Clearly the SNP was listening to them, so what’s their beef? The exodus of staff to work abroad or in other sectors is age old and in many ways more expensive than a pay rise because it wipes out massive amounts of human capital from the nation’s books and means there is more nuance to pay deals than appreciated. Like running an engine flat out is terrible for fuel economy we end up spending far more simply replacing nurses we lose as a result.
It of no surprise and much headache to see unionists tweeting at a late hour about how a 4 per cent pay deal, after years of below inflation pay rises, is a pre-election bribe. My answer to them is – if all you have is a hammer, everything is a nail.
Frontline public sector workers are worth a pay rise. England will soon follow unless it wants to repeat the scenes of the Junior Doctor dispute a few years back. The answer to private sector pay cuts is to boost the private sector by ending lockdown and making a Brexit Britain the centre of a new big bang in free trade and innovation. There are a few green shoots already, from new factories opening daily, to freeports in places like Dagenham (but not yet Scotland!) and continued investment in the North East by Nissan.
Some unionists are not thinking like unionists but instead reacting quite lazily to any move the SNP makes. Devolution of spending without the responsibility for economic growth and National Insurance means the Scottish Government will always enjoy the moral hazard of paying the public sector more and helping small businesses is less.
We need to be much better at arguing about the local impacts of cheating business and how in a free market a lack of confidence in Scotland will move many businesses, including web-based businesses south.
Let me give you one small personal example. I love brewing beer. I used to buy everything from a shop in Edinburgh. Some things like grain were not as cheap as buying in bulk online but the service was good, the range of materials wide and there was the convenience of popping-in to buy things on impulse if I found a new recipe.
Lockdown has forced me to buy everything online. I had never done it before but now that I can I have found suppliers in England that can provide me with goods, often cheaper and in some cases better quality, while the delivery charge I loathe paying is the same UK-wide. Locking down local business forces Scots to look further afield and buying habits are hard to change without considerable pressure.

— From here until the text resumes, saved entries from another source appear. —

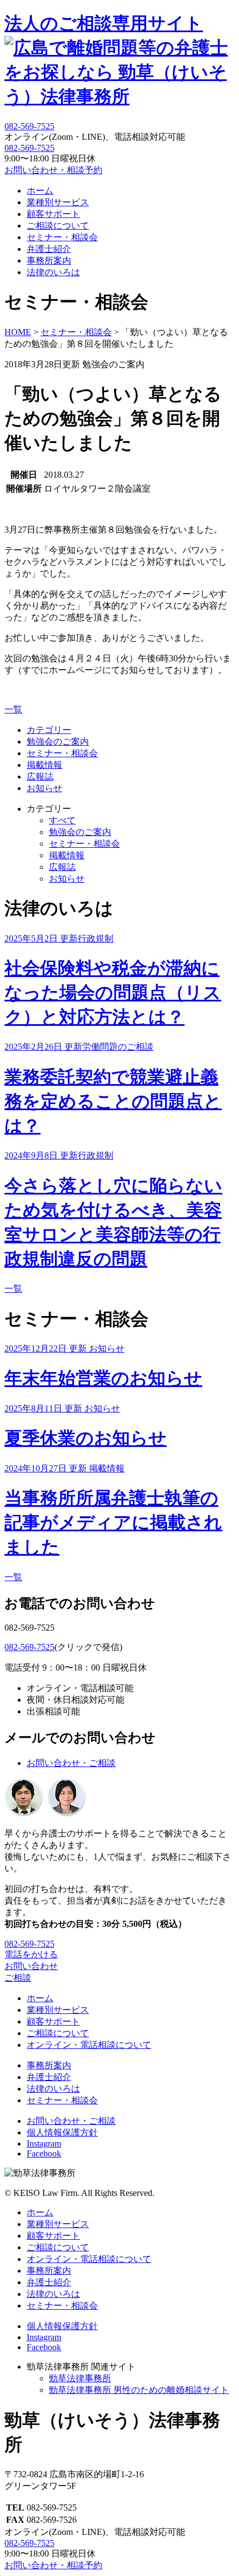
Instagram (44, 2143)
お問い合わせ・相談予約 (53, 170)
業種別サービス (58, 202)
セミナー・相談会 (62, 237)
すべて (62, 820)
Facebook (44, 2153)
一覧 (13, 709)
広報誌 (40, 776)
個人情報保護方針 (62, 2132)
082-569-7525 (29, 148)
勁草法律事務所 (80, 2378)
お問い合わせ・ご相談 (71, 1763)
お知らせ (44, 788)
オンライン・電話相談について (89, 2044)
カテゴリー (49, 730)
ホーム (40, 190)
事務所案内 (49, 260)
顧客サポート (53, 214)
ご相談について (58, 225)
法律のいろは (53, 272)
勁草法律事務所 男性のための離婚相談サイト (139, 2390)
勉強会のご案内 (58, 741)
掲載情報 (44, 765)
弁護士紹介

We need to perhaps a little less enthusiastic and more sage about Scottish Government announcements. There are strong arguments to be had about spending priorities, about government failure and the damage to Scotland from wrecking the private sector.
Then again, as a unionist, am I going to choose a 4 per cent pay rise for nurses as my hill to die on?

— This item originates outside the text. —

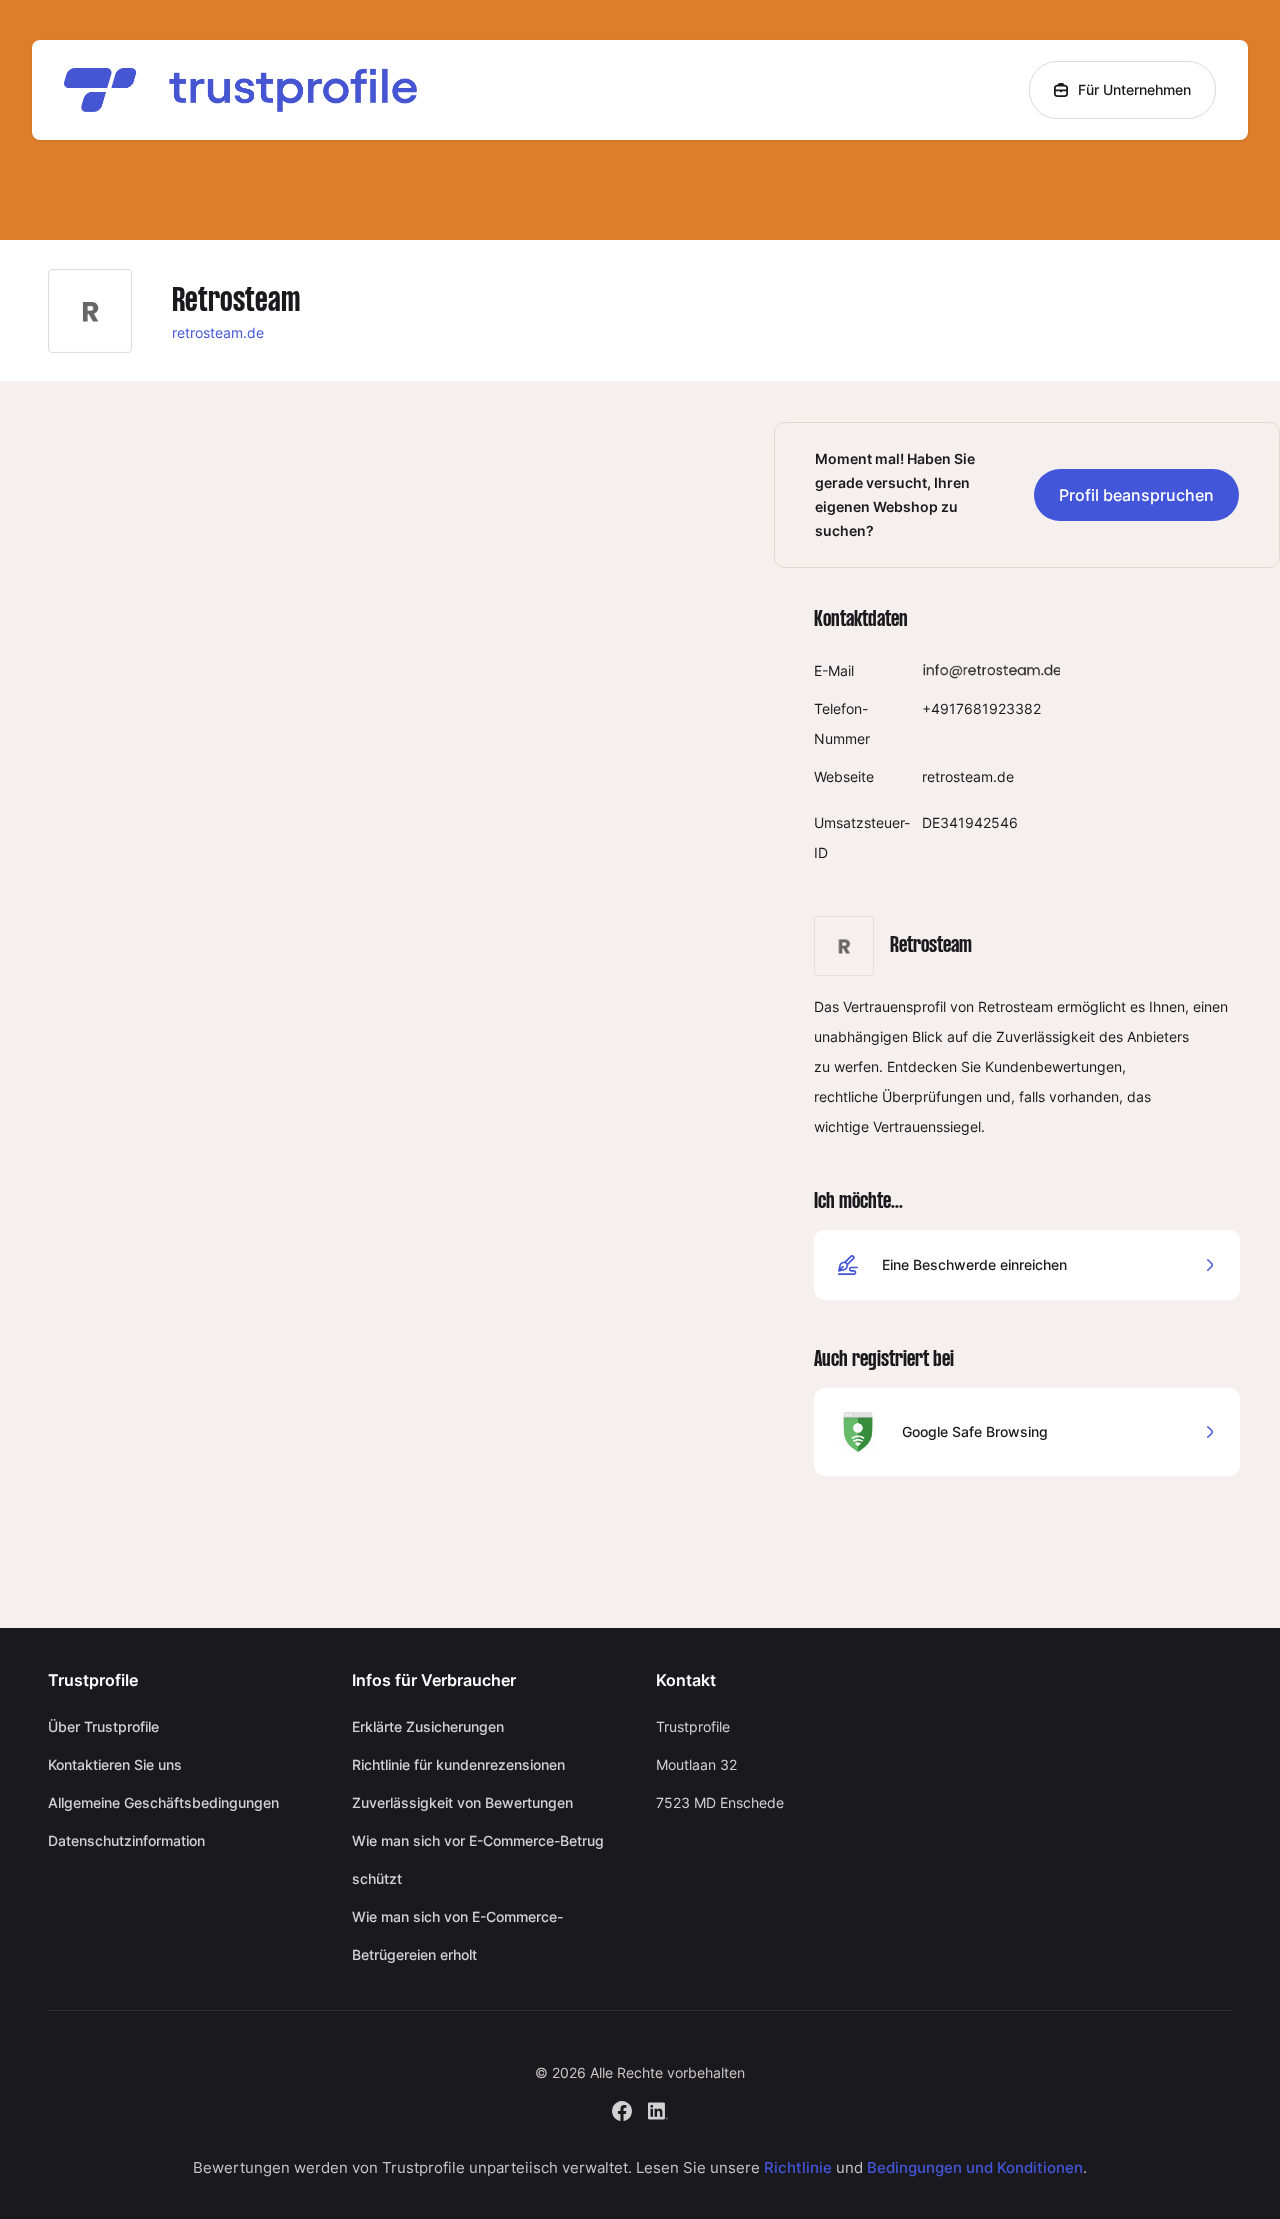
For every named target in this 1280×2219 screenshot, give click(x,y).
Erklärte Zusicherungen (428, 1726)
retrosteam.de (218, 332)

Are we really going to have the next 6 weeks filled with pro-UK activists seething about a public sector pay deal? I can’t think of anything better for SNP public relations. In reality they had to make a move quickly to stave off serious discontent in the coming months with nurses and having been forced to do this last minute have played a brilliant political move. That is why they are in power and we are not.
If people are most angry about the timing of the policy, well as with all things, time passes. It has been a long time coming and for the most part every other party in Holyrood was pushing for it. Like the nurses, they got what they wanted.
Dr Jonathan Stanley has worked in a variety of frontline NHS positions in the UK since qualifying as a surgeon twelve years ago.